#### [What the task asks]
From the records below, please repeat exactly the line that has "Task: Uncheck the 库存大于0的 checkbox", the line that has "Viewport: 1232px width, 964px height.", and every line between them, and nothing else.

#### [Data for the task]
---

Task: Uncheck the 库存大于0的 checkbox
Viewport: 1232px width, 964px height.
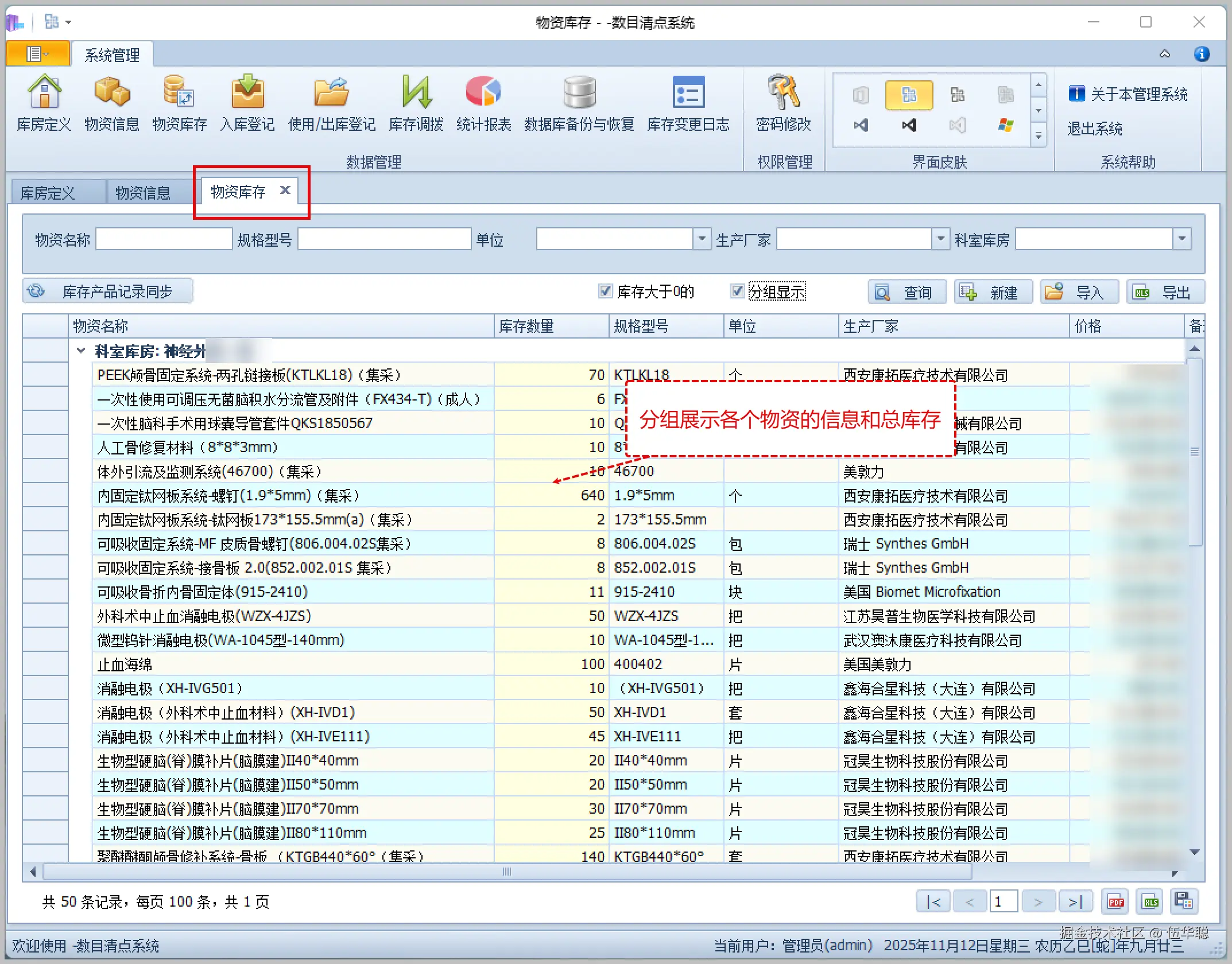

---

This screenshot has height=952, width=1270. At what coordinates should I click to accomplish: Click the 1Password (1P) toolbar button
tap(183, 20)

---

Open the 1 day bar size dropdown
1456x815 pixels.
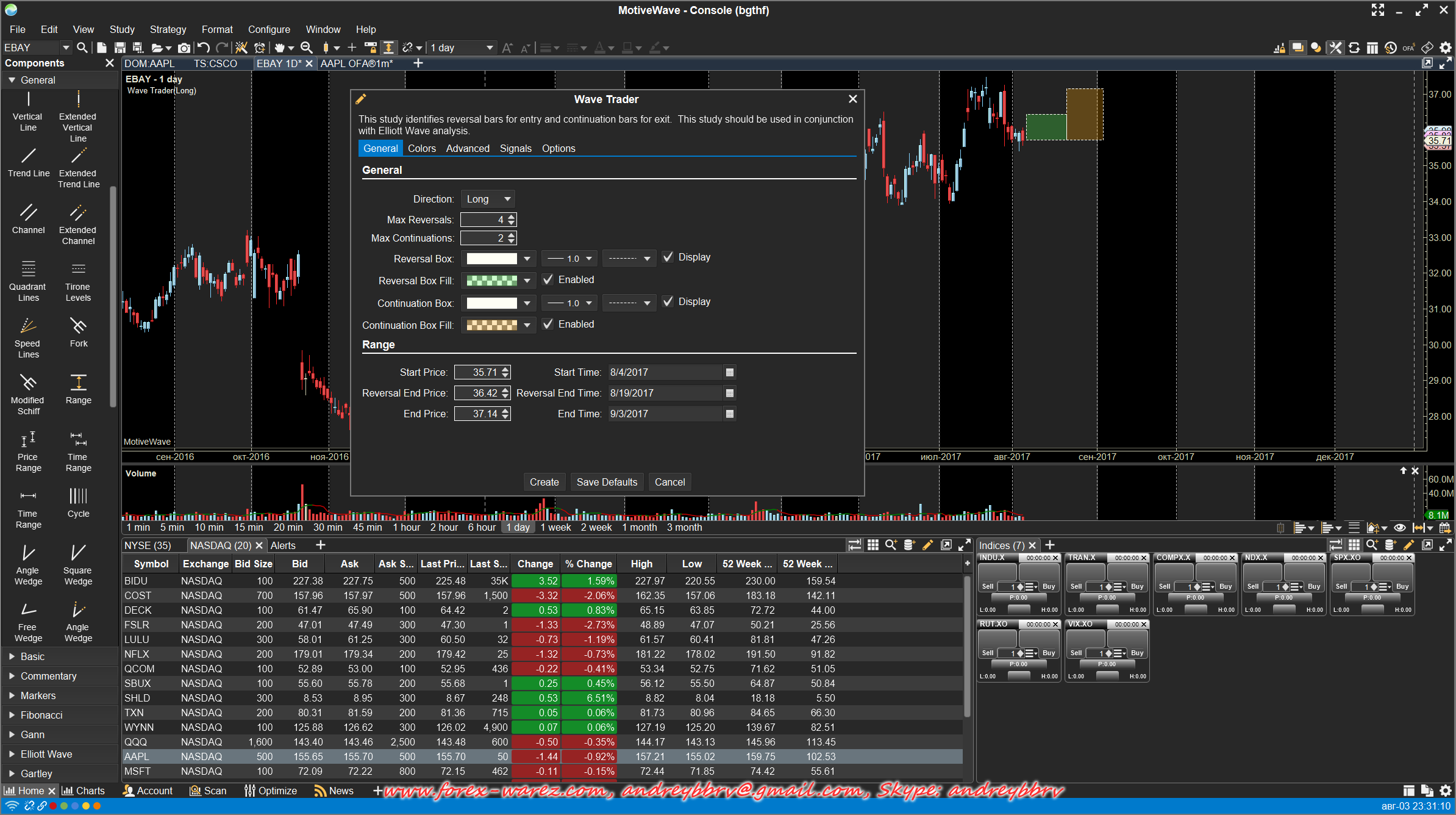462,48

---

#### [Solution to the problem]
Task: Uncheck the 库存大于0的 checkbox
Viewport: 1232px width, 964px height.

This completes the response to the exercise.